Knowing that histone is the most abundant protein within NETs and their toxic effects on BMECs, we next aimed to investigate how histone induced BMEC damage. Multiple reports have shown that apoptosis and necrosis are the typical cell death types resulting in BMEC damage (25, 26). In this study, histone not only caused necrosis and apoptosis of BMECs but also caused pyroptosis, especially pyroptosis first observed in the BMECs. Pyroptosis is a caspase-1-dependent or independent programmed inflammatory cell death, which is a critical component of several inflammatory diseases (27, 28). Inflammasomes, such as NLRP3, also play an important role in the caspase-1-dependent pyroptosis process (28). Furthermore, several caspase signaling pathways are related to cell pyroptosis, necrosis, and apoptosis (28–30). To further investigate the mechanism of histone-induced BMEC damage, we then examined the key molecules involved in the process of pyroptosis, necrosis, and apoptosis. Indeed, we found that histone significantly increased the activation of caspase 1, caspase 3, and NLRP3 in BMECs. It is interesting to note that histone did not change the activation of caspase 11, suggesting that histone-induced BMEC pyroptosis is a caspase-1-dependent process. All these results further confirmed our findings that pyroptosis, necrosis and apoptosis are involved in histone-induced BMEC damage associated with mastitis. Although histone-induced pyroptosis, necrosis and apoptosis partially explain the cytotoxicity associated with BMEC damage, whether this mechanism is involved in bovine mammary gland damage in vivo remains unknown.

In summary, NET formation was firstly reported to be involved in mammary epithelial cell damage in vitro.
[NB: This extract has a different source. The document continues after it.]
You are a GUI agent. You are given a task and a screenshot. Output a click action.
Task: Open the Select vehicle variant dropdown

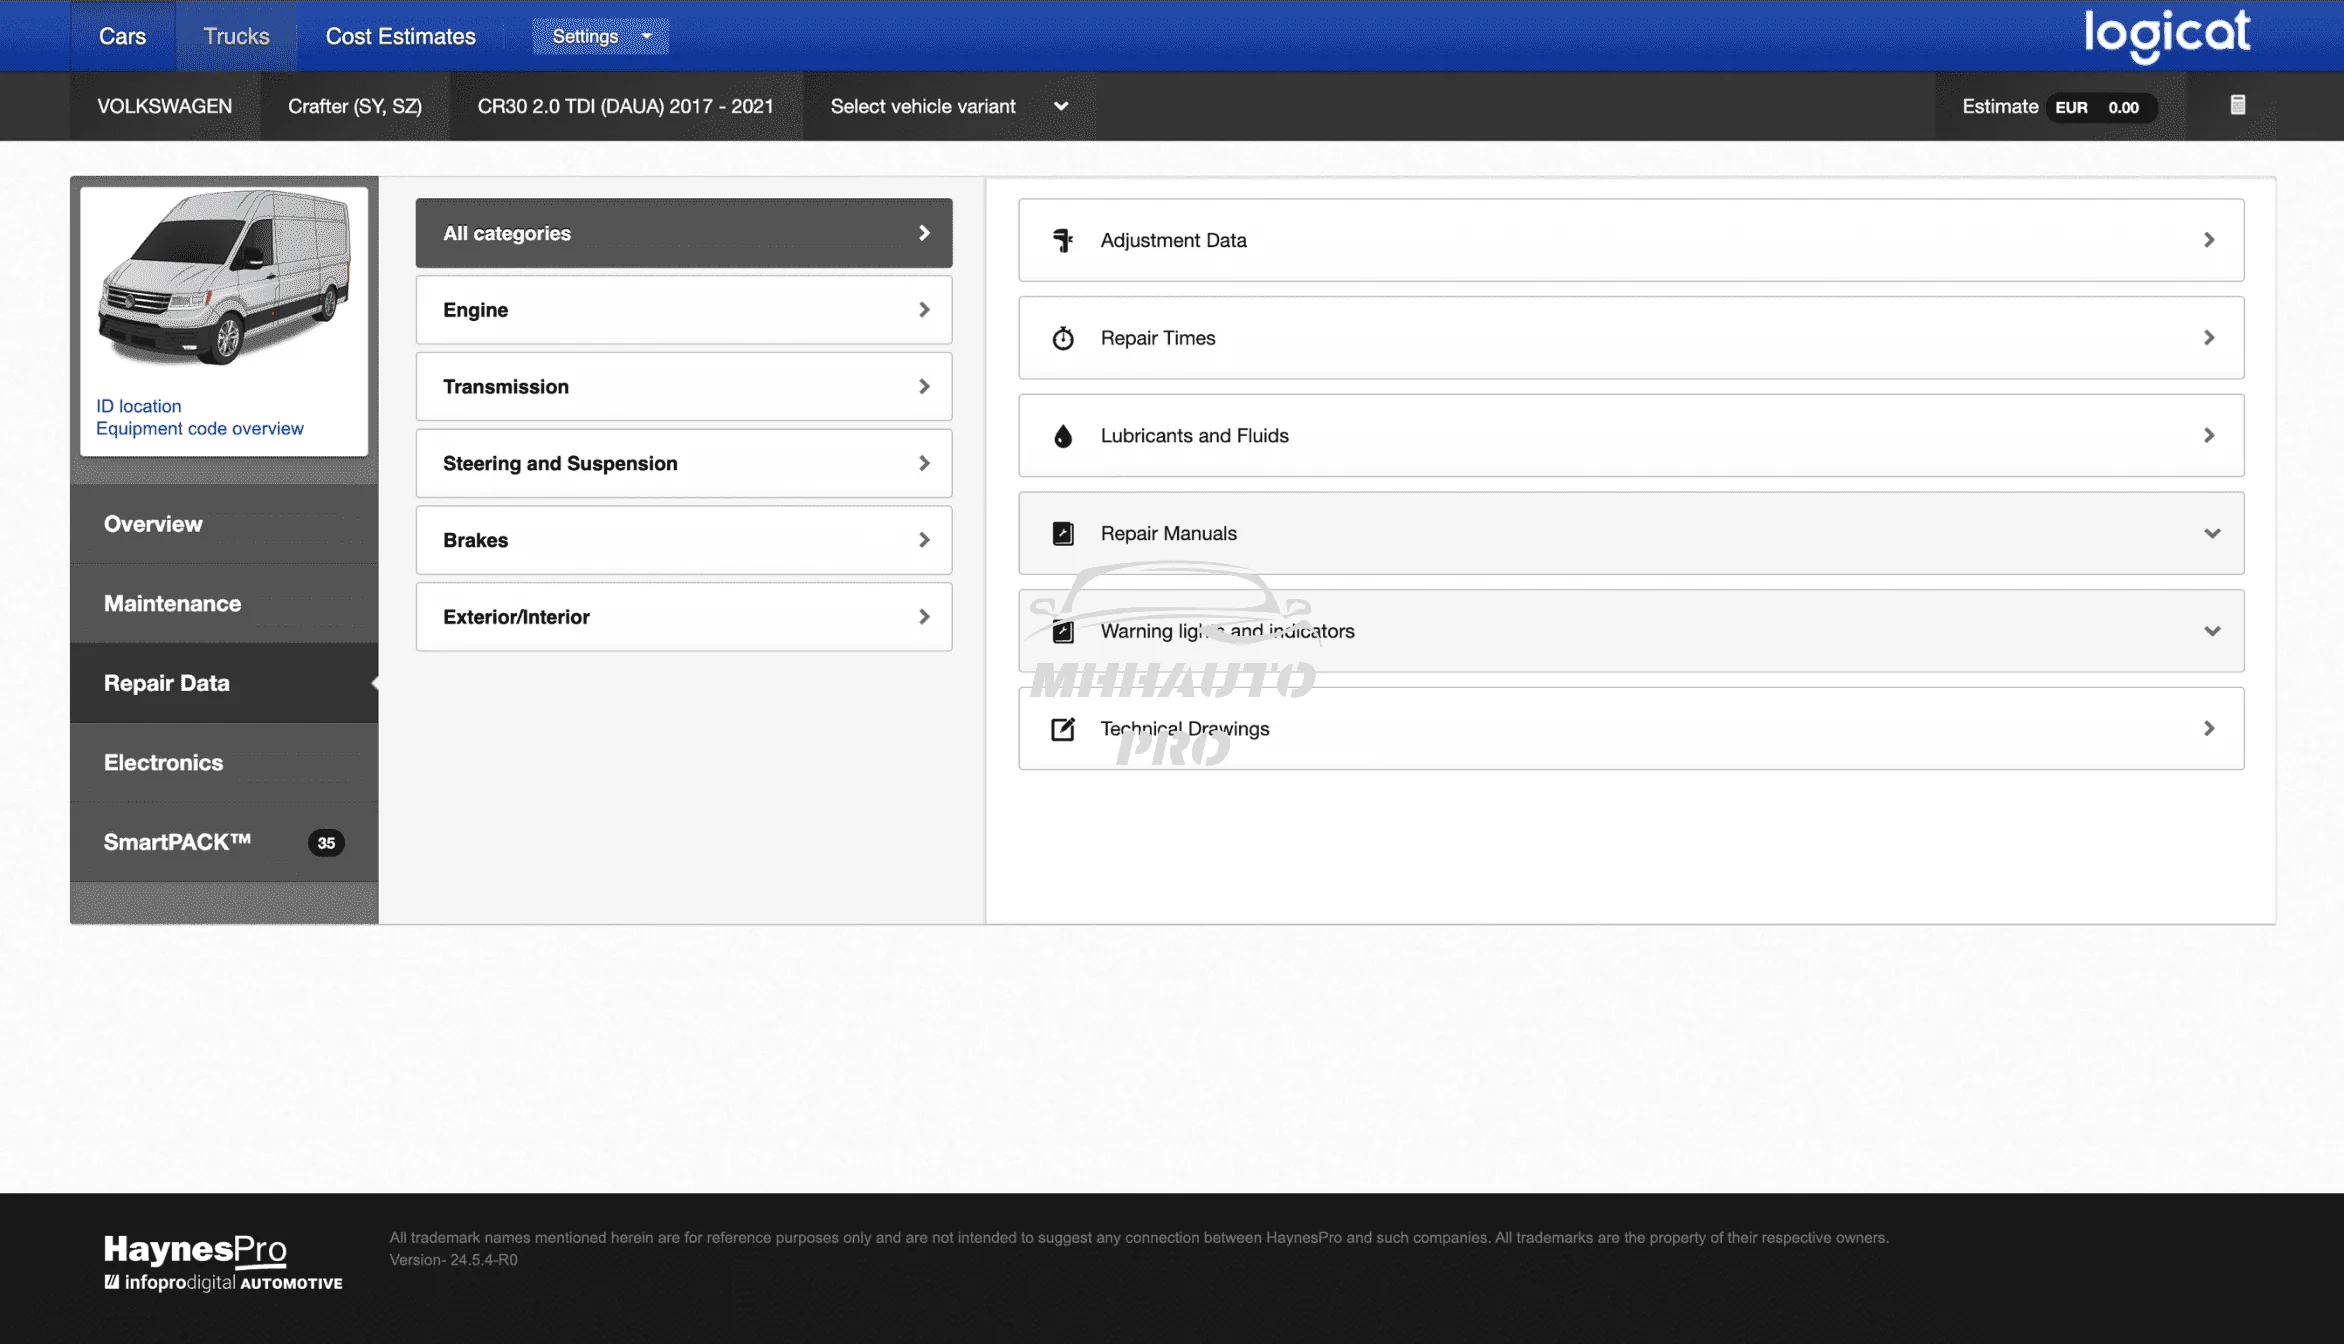coord(948,106)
It was also found that histone, a component of NETs, plays a key role in BMEC damage, and the mechanisms by which histone-induced pyroptosis, necrosis, and apoptosis of BMECs activate via caspase 1, caspase 3, and NLRP3. All these results suggest that inhibiting excess NET formation may be useful to ameliorate mammary gland damage associated with mastitis.

Ethics Statement

All animal studies were approved by the Animal Welfare and Research Ethics Committee at Jilin University.

Author Contributions

ZY, YF, and ZW designed the project and experiments. ZW, JW, CW, XL, and ZH carried out most of the experiments. YF and ZW wrote the manuscript. ZW, YW, and ZH carried out the statistical analysis and prepared figures. YF and ZY co-corresponded this paper. All authors reviewed the manuscript.

Conflict of Interest Statement

The authors declare that the research was conducted in the absence of any commercial or financial relationships that could be construed as a potential conflict of interest.